• _Document section_
· · · ·

Study: Pickup Artist Training Works, But Makes You Feel Bad About Yourself

    A German researcher set out to determine if he could make ordinary undergrads more attractive to the opposite sex by teaching them pickup artist techniques. The experiment was a big success, but it also had unintended consequences.

    Plenty of pickup artists claim they can turn shy nerds into charming lady's men, but little academic research has been done how well their lessons actually work. Andreas Baranowksi, a PhD student at Johannes Gutenberg University in Mainz, Germany, decided to find out. He recruited 17 men and 23 women for a five-to-six hour training session devoted to flirting skills. Much like many pickup artists, the trainers taught their students how to apply evolutionary psychology principles — like, for instance, the idea that women are biologically predisposed to be attracted to men with high social status — to the dating world. They also gave tips on combating anxiety, and on reading body language (also a staple of pickup artistry). Their advice included:

    For men:

    • Use a indirect approach (instead of "I find you attractive," ask "What band is that?"). This gives women a chance to evaluate you before investing in you.

    • When talking to a girl, make her work a bit. We value more the things that are scarce and that we have to work for.

    • Use body language to convey high social status. Take up a lot of space with your gestures, talk to your group of friends (instead of hanging around in a corner and looking for girls), and touch others non-reciprocally.

    For women:

    • If you're just looking for sex, you can simply go up and ask — this works in 75% of cases. But if you want a relationship, make the man work a bit, as above.

    • Use body language to invite men to talk to you. Men are generally bad at reading body language, though. So show clear signs of interest (like smiling) and do it repeatedly — you may have to show interest up to 12 times to get a man to approach.

    For both:

    • If you're interested in someone, touch that person slightly (don't be overly touchy). Studies show that we like people more when they touch us. Women like it because being comfortable touching women makes men seem higher-status. Men like it because it's a sign of sexual interest.

    After delivering these lessons, the trainers sent participants out to practice, giving them assignments ranging from the simple — smile at someone of the opposite sex — to the daunting — "Be rejected once real hard."

    Then it was time to test their skills. Before the training, Baranowski's team asked male participants to collect as many phone numbers as they could in an hour. Women were supposed to collect drink invitations (the reason for the difference: "the literature indicates that women would receive the phone number from most men they approach"). The result: both men and women nearly doubled their success rate after the training. Men went from 1.07 phone numbers per hour on average to 3.67, while women upped their drink-invite average from 1.65 to 3.1.

· · · ·

• _Stored data_

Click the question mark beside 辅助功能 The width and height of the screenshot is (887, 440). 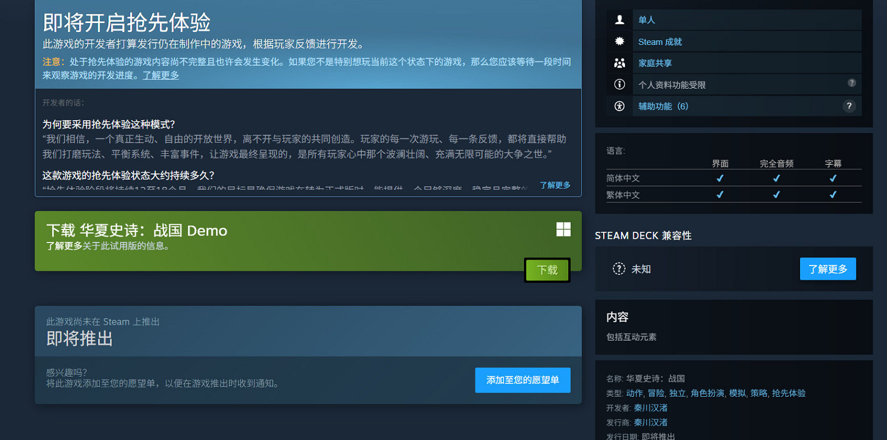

· · · ·

• _Exercise objective_
Continue the article about the pickup artist training study from the point where it stops.

• _Written reply_
    Baranowski thinks men may have improved more than women because the trainer was male, and thus might have been more effective at training men.

    In addition to netting them some numbers, the training made both male and female participants feel better about their dating skills. However, they didn't necessarily feel better about their lives as a whole. Baranowski explains that of course, dating isn't everything. "After the training," Baranowski writes in his as-yet-unpublished masters thesis, The Science of Seduction, a student who is unhappy with his major, for example, "might feel more confident around women. Yet, his major concern of having made a bad career choice will remain and his overall satisfaction with his life might stay low."

    In some ways, the training actually made participants feel worse about themselves as people. Men felt more attractive and intelligent afterwards, but also more selfish.

    And women felt more intelligent and confident, but also less responsible and honest.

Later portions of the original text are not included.